There will never be any unsupervised TV cameras in an ICU. It would be a huge violation of privacy. Even regular cameras are forbidden. I have seen few things agitate nurse managers more than patient family members taking pictures of their relatives. Even talking on cell phones is against the rules and is strongly discouraged. The rationale for this is that the patient’s monitors can be affected by the phone signals, but those who know technology will tell you that this idea is false. Nurses themselves often use their own phones in empty rooms or hallways, but they are more likely to ask a family member to turn off a cell phone than to tell them to wear gloves in an isolation room. This is not limited to one hospital. As far as I am aware it is a standard policy in all hospitals. The ICU environment simply resists the outflow of information.
I am not a watcher of hospital TV shows, but I am often struck by the incongruity between the reality of the ICU environment and its public portrayal. It is not that the patient’s situations or the devices and machines are outside of the public consciousness, it is that the flow of patient care and the mood in which that care is delivered is entirely different.
An example illustrates: Shortly after I first started working in the MICU I was sitting in group report. The charge nurse from the night shift was going through the routine of giving brief updates on the patients in the unit and their conditions. She came to a particular patient and paused in the middle of the summary. She smiled slightly, relishing the moment and what was to come. “And,” she said, “A maggot crawled out of his nose.” I suddenly felt as if I were in 6th grade. Ten nurses sitting around the table let out a chorus of moans and giggles. Tongues stuck out, lips curled, everyone laughed. It was a joyful moment and not at all at the patient’s expense.

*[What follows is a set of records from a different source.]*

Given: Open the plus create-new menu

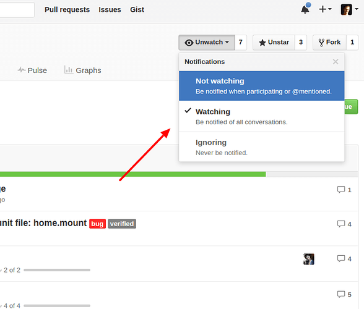Looking at the screenshot, I should (325, 9).
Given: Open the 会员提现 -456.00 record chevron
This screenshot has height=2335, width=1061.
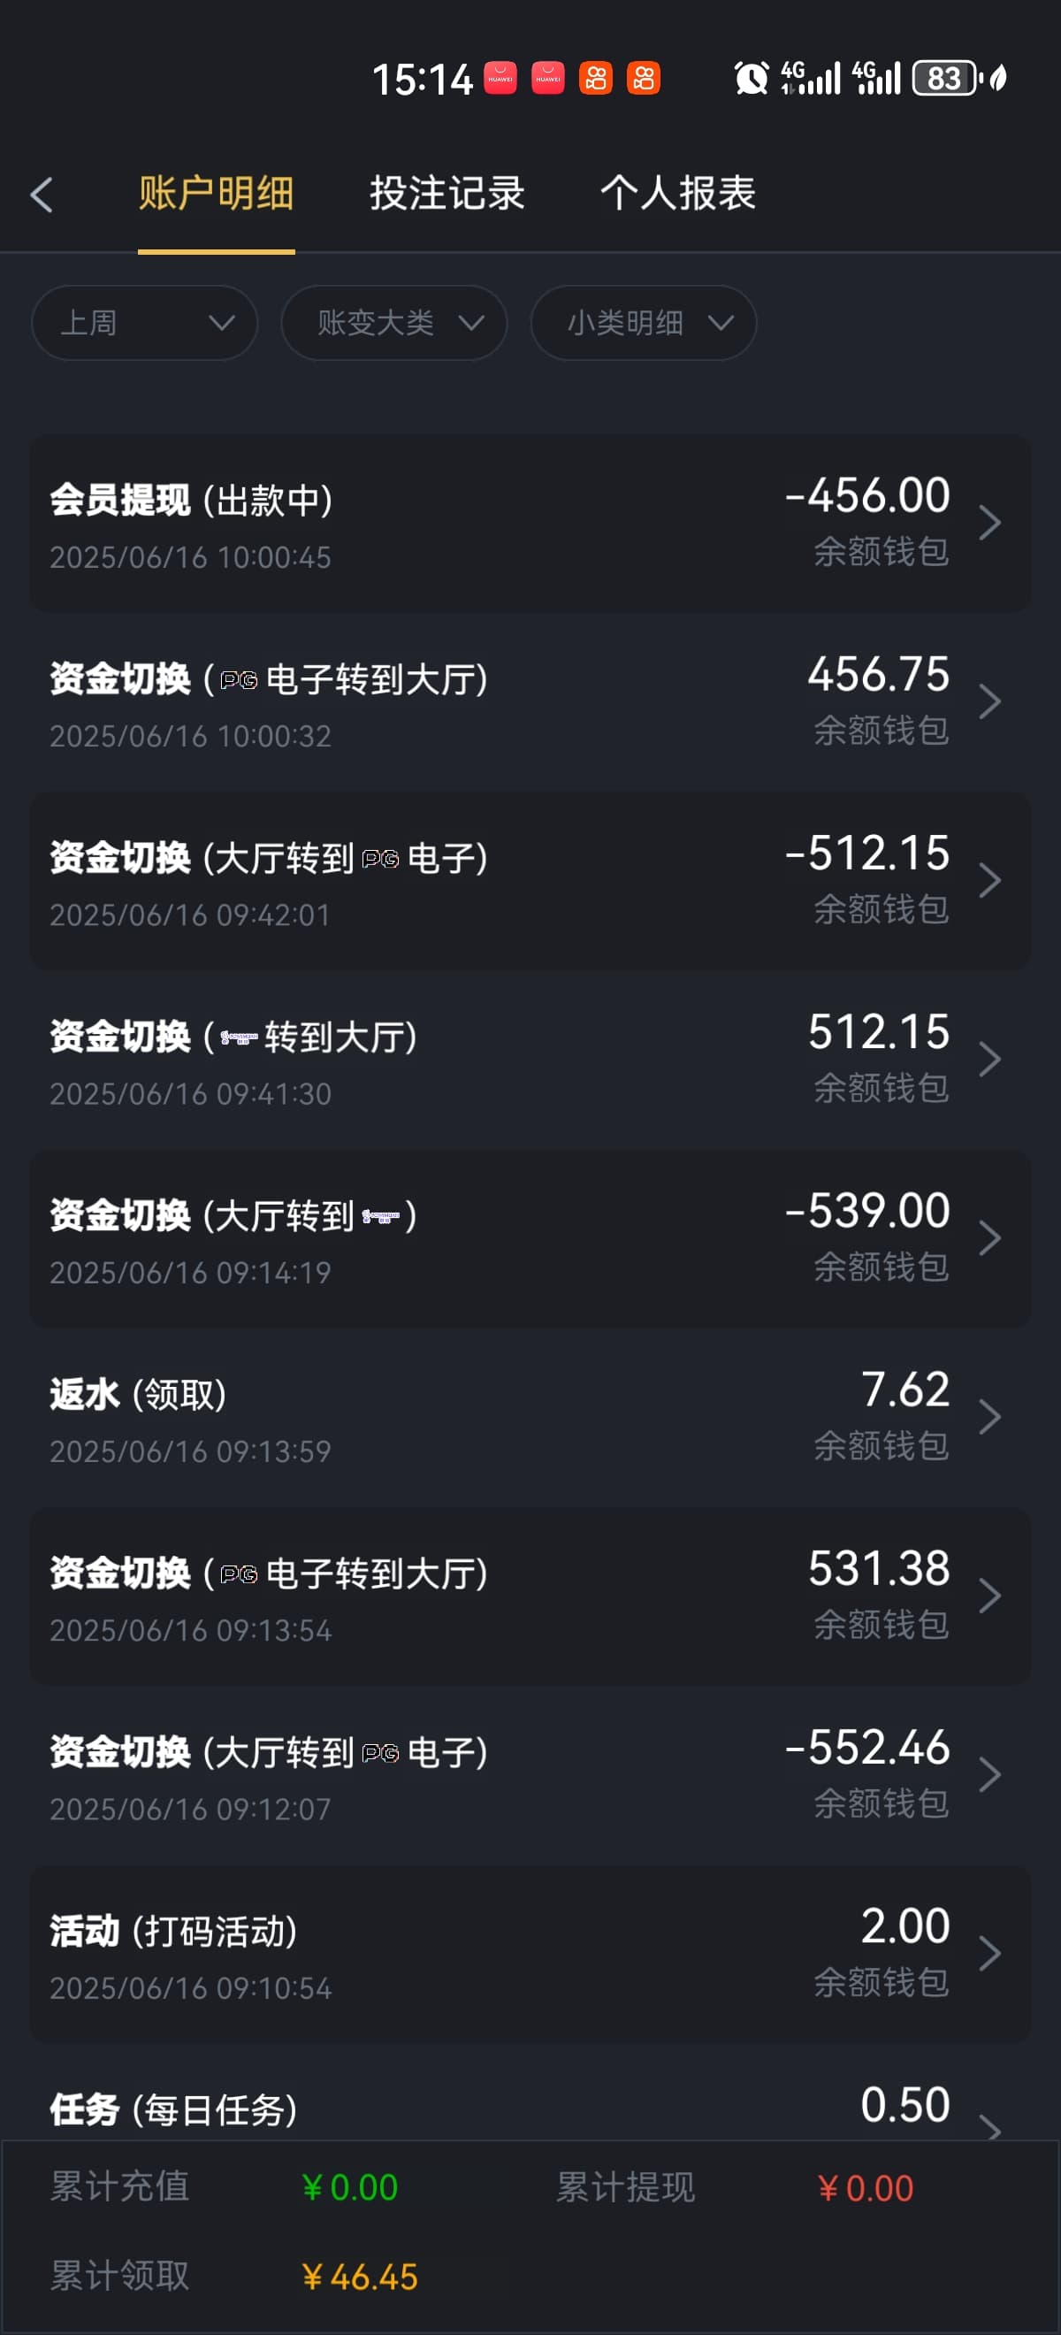Looking at the screenshot, I should pos(989,523).
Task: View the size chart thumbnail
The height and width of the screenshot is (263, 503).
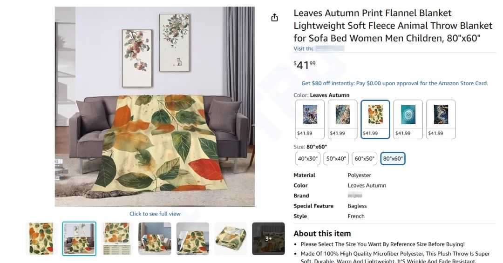Action: point(117,239)
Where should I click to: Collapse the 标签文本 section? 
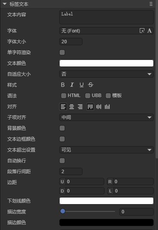5,4
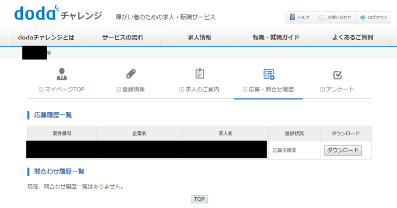Open the サービスの流れ menu item
Screen dimensions: 397x208
pos(123,37)
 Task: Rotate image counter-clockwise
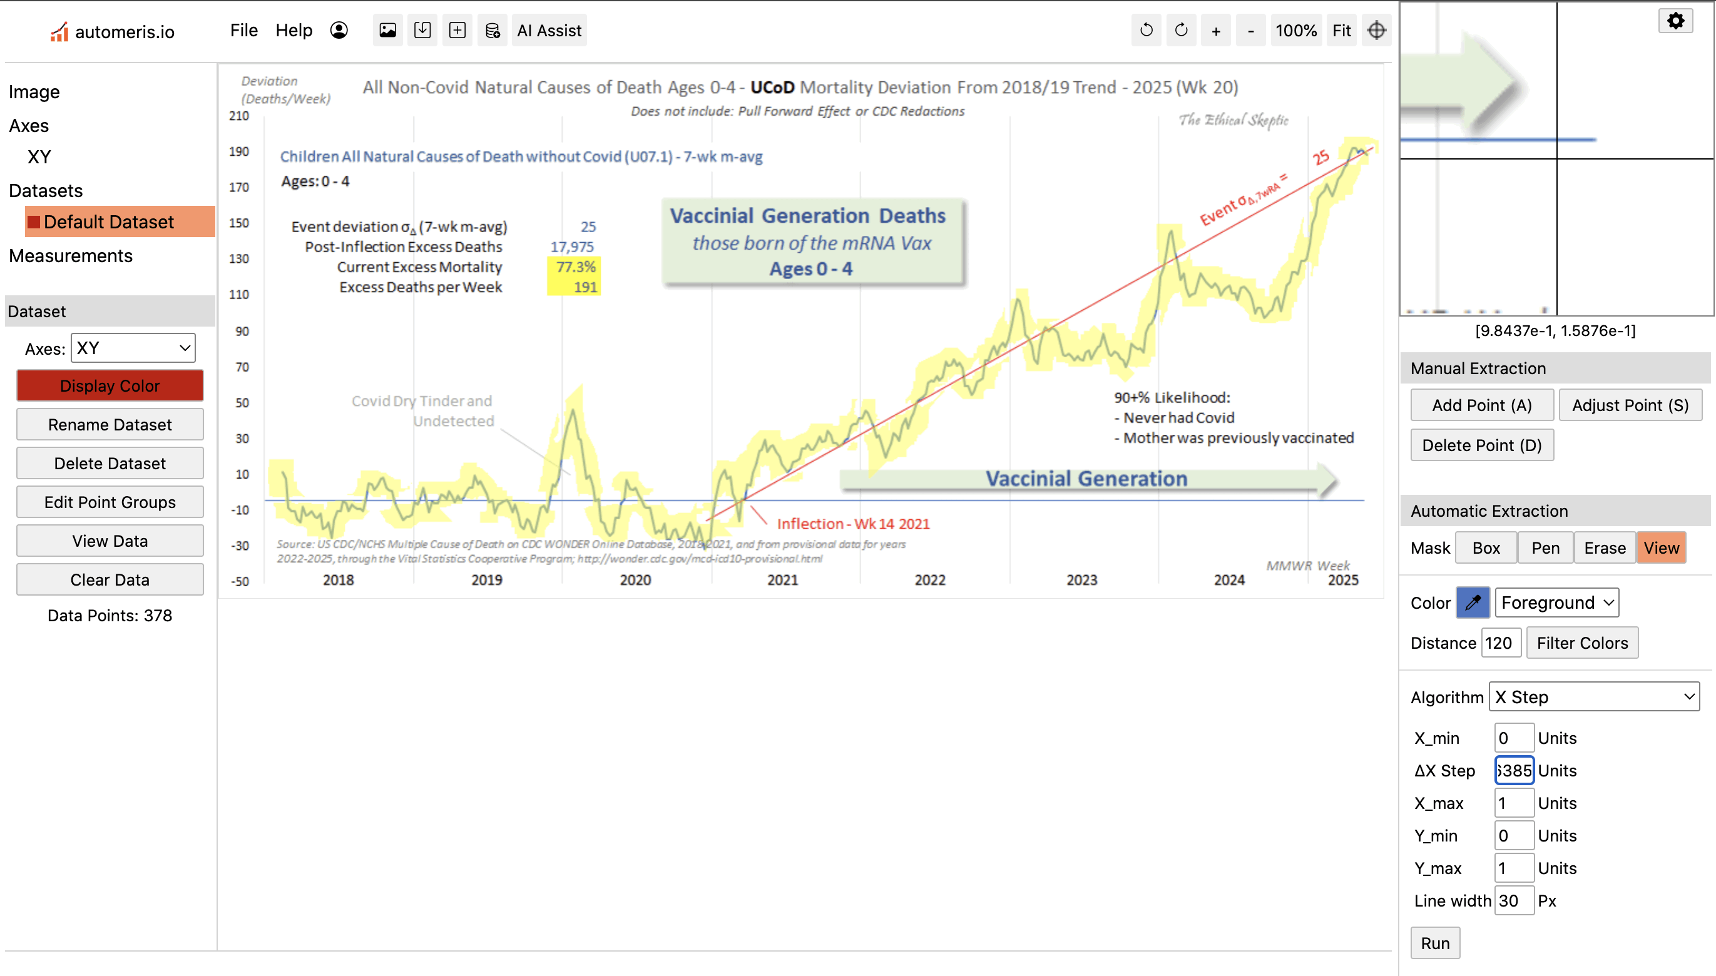(x=1146, y=31)
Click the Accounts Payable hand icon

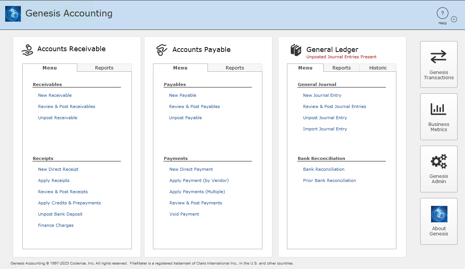[x=161, y=49]
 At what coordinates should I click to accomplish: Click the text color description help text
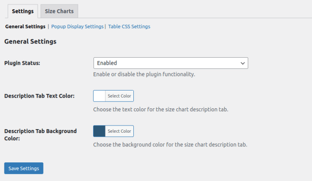[160, 109]
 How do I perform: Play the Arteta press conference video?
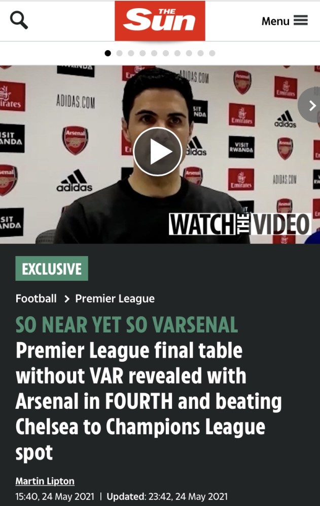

Something interesting had happened on the unit and though there was no question of shrinking from it neither was there any bashfulness in feeling grossed out. It was a happy honest moment which made me feel good about my choice of workplace. It also made me aware that I was experiencing something very private. Any outside observer would have made the honesty of this moment totally impossible. I wondered how such an occurrence would have been depicted in a TV show. I imagined appall and outrage, “Oh my God! How could this have happened in Our hospital?” How far from the truth such a depiction would be!